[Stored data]

_ _ _ _ _

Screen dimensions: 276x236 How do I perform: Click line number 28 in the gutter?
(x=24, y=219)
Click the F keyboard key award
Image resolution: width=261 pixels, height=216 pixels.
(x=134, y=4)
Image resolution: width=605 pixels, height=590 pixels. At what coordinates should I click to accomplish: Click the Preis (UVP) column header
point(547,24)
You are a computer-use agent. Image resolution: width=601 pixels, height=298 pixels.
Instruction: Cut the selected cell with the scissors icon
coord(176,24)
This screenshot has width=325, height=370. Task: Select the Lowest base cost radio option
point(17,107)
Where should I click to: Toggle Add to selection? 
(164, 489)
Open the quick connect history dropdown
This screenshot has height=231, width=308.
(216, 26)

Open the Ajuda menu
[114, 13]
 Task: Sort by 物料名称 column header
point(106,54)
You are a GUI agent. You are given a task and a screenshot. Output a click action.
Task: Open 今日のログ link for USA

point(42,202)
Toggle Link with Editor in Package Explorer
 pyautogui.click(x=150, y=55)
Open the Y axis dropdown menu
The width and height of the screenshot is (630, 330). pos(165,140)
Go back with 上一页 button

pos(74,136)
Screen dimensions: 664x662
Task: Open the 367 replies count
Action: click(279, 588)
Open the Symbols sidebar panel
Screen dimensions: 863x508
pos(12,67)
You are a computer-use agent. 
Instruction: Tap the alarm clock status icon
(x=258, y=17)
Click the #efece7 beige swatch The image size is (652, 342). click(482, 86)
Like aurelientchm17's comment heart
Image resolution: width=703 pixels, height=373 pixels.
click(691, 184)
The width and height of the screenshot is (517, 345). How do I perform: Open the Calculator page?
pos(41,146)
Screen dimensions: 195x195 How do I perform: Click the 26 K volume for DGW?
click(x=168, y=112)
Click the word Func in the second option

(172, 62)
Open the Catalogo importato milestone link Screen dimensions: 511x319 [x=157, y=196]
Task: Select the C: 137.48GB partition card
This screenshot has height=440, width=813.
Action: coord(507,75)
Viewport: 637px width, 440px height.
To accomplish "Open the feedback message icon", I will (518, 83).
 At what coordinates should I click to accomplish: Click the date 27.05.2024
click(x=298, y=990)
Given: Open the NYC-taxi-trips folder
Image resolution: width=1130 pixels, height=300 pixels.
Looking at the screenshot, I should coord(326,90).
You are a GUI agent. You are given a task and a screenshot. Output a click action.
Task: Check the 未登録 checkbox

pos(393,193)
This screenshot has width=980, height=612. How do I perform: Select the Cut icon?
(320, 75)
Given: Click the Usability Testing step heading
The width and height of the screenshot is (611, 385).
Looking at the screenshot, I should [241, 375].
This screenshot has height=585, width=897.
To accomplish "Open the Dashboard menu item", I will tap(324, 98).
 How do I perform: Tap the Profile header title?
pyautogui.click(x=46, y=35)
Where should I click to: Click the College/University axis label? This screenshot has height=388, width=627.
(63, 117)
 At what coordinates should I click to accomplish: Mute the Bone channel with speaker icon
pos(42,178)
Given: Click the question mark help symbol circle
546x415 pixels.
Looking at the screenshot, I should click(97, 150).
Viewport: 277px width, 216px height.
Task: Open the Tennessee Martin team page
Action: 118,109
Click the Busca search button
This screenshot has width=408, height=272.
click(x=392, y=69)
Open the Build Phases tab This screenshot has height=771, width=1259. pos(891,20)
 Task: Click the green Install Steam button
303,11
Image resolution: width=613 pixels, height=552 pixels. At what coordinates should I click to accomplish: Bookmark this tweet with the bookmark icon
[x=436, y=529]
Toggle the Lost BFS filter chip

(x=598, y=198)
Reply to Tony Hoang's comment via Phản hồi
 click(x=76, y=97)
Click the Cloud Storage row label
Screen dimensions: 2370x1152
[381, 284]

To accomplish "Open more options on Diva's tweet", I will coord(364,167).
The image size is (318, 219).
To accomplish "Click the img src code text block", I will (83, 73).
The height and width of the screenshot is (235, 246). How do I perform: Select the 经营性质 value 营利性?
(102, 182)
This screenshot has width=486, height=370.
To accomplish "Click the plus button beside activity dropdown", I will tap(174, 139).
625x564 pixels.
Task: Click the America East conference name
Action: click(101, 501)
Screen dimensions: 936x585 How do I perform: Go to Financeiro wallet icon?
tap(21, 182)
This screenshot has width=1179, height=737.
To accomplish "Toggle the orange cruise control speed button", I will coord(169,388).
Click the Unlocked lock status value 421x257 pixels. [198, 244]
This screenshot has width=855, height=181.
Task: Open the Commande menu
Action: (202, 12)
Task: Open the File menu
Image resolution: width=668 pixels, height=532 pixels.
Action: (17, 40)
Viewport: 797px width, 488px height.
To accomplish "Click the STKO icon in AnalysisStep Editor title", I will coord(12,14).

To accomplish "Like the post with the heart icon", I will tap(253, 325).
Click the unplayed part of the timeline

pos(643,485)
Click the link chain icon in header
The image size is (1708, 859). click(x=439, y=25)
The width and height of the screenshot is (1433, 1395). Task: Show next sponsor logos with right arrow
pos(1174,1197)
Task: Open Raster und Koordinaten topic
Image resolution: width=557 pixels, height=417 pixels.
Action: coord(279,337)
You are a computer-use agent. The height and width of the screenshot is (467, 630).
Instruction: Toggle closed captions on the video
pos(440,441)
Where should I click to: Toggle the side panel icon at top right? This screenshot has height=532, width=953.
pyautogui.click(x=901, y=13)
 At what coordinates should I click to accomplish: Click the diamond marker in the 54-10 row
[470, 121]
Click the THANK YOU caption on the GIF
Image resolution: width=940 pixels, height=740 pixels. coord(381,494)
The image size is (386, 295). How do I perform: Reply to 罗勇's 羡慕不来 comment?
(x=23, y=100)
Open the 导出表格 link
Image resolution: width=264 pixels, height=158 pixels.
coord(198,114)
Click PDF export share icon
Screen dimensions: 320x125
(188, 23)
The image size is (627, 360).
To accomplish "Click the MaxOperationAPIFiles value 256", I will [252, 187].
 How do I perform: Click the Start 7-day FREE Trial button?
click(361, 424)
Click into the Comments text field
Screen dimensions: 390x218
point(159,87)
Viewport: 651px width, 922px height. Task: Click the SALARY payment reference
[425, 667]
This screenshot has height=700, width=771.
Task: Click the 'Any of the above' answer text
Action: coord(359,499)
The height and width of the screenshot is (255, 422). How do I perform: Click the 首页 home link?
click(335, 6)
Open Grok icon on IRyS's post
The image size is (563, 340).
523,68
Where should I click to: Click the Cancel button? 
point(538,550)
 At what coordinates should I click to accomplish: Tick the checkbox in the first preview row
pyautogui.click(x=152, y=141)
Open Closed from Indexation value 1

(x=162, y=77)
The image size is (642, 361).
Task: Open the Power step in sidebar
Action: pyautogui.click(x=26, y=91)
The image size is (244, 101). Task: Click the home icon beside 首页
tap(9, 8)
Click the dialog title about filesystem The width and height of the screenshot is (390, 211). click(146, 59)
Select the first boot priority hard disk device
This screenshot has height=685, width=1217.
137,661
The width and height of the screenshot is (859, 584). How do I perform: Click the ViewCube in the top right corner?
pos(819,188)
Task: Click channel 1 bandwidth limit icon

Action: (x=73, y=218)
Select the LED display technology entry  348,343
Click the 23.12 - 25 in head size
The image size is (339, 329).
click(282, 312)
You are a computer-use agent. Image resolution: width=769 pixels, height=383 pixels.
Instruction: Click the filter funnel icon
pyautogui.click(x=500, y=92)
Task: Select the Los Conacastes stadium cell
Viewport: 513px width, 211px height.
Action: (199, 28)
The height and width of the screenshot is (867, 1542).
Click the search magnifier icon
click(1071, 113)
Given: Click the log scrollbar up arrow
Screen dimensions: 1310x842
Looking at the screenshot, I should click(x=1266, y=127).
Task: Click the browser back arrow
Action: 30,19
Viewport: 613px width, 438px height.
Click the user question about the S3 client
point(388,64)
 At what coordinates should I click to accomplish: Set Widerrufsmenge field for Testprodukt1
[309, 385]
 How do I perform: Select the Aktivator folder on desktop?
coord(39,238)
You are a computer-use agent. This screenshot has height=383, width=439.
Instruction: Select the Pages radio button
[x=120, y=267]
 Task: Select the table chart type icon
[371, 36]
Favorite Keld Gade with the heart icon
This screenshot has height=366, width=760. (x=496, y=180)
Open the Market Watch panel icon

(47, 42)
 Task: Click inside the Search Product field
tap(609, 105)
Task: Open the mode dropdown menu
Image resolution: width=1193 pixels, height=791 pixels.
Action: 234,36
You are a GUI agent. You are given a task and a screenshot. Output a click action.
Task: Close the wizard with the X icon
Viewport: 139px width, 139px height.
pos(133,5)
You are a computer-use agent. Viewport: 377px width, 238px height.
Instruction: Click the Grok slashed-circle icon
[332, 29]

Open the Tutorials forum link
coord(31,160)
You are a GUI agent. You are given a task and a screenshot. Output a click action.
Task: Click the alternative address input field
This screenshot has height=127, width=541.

_ _ _ _ _

AIM OF THE EXERCISE:
Each line above with the word "agent" must be returned.

EXPECTED OUTPUT:
You are a computer-use agent. Image resolution: width=601 pixels, height=298 pixels.
You are a GUI agent. You are given a task and a screenshot. Output a click action.
You are a computer-use agent. 
You are a GUI agent. You are given a task and a screenshot. Output a click action.
You are a computer-use agent. The height and width of the screenshot is (467, 630).
You are a computer-use agent. Image resolution: width=769 pixels, height=383 pixels.
You are a computer-use agent. This screenshot has height=383, width=439.
You are a GUI agent. You are given a task and a screenshot. Output a click action.
You are a computer-use agent. Viewport: 377px width, 238px height.
You are a GUI agent. You are given a task and a screenshot. Output a click action.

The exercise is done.